# [EXERCISE OBJECTIVE]
Every record must appear in your copy exactly as written, with no pictures.

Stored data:
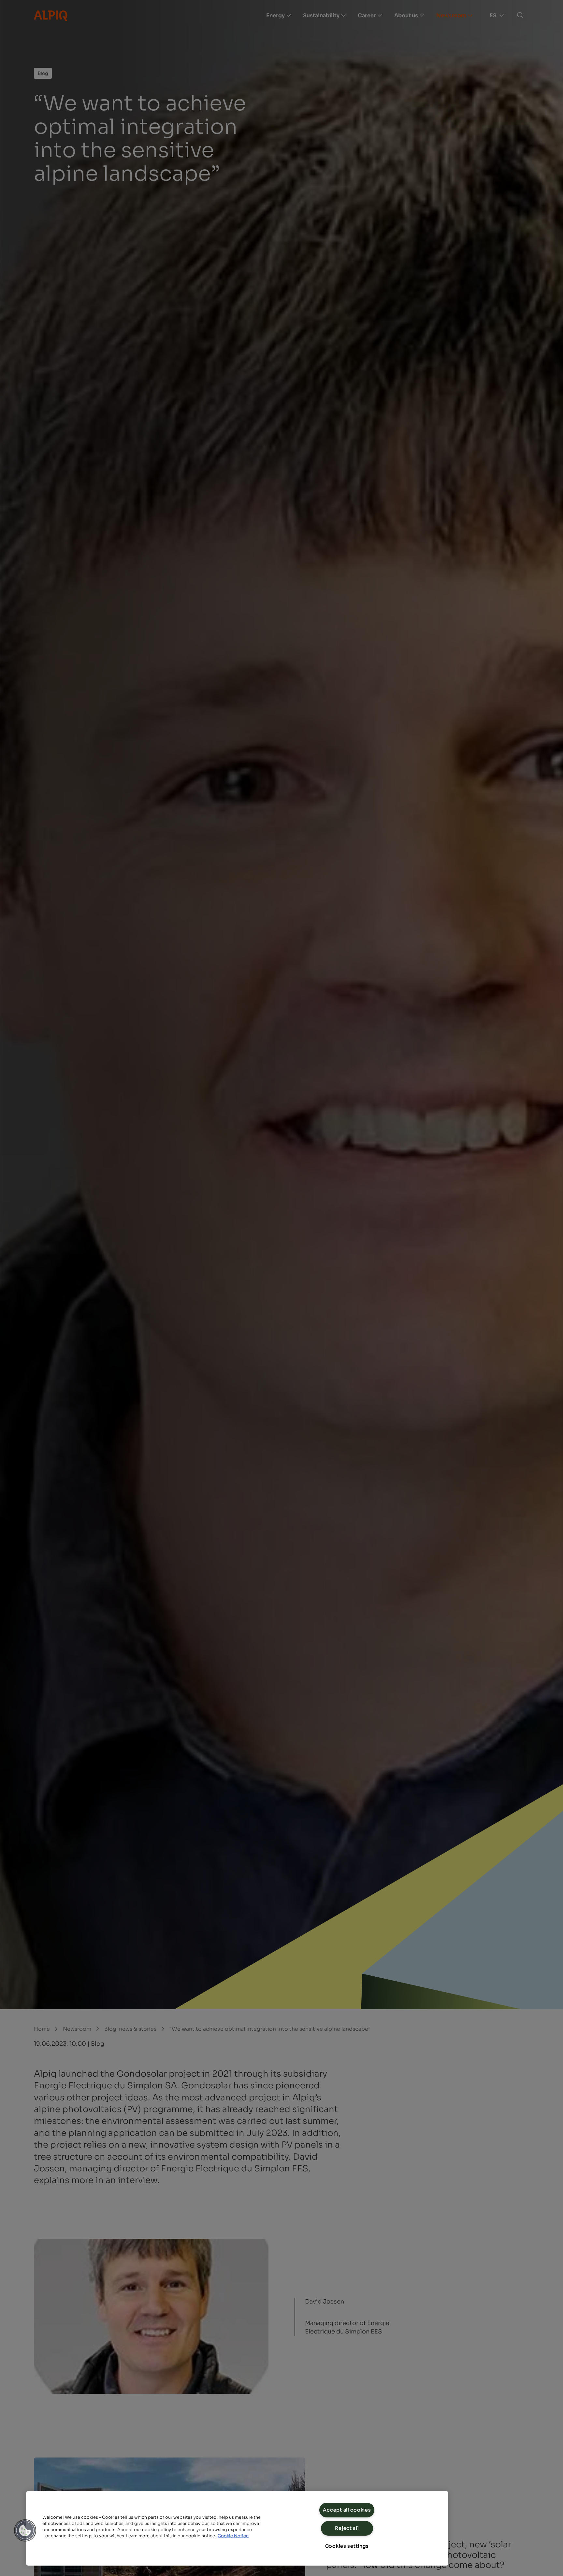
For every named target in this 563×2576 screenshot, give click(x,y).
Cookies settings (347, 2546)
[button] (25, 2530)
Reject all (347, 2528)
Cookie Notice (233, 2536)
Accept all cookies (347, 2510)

# [RESPONSE]
For every named target in this 563×2576 screenshot, give click(x,y).
Cookies settings (347, 2546)
[button] (25, 2530)
Reject all (347, 2528)
Cookie Notice (233, 2536)
Accept all cookies (347, 2510)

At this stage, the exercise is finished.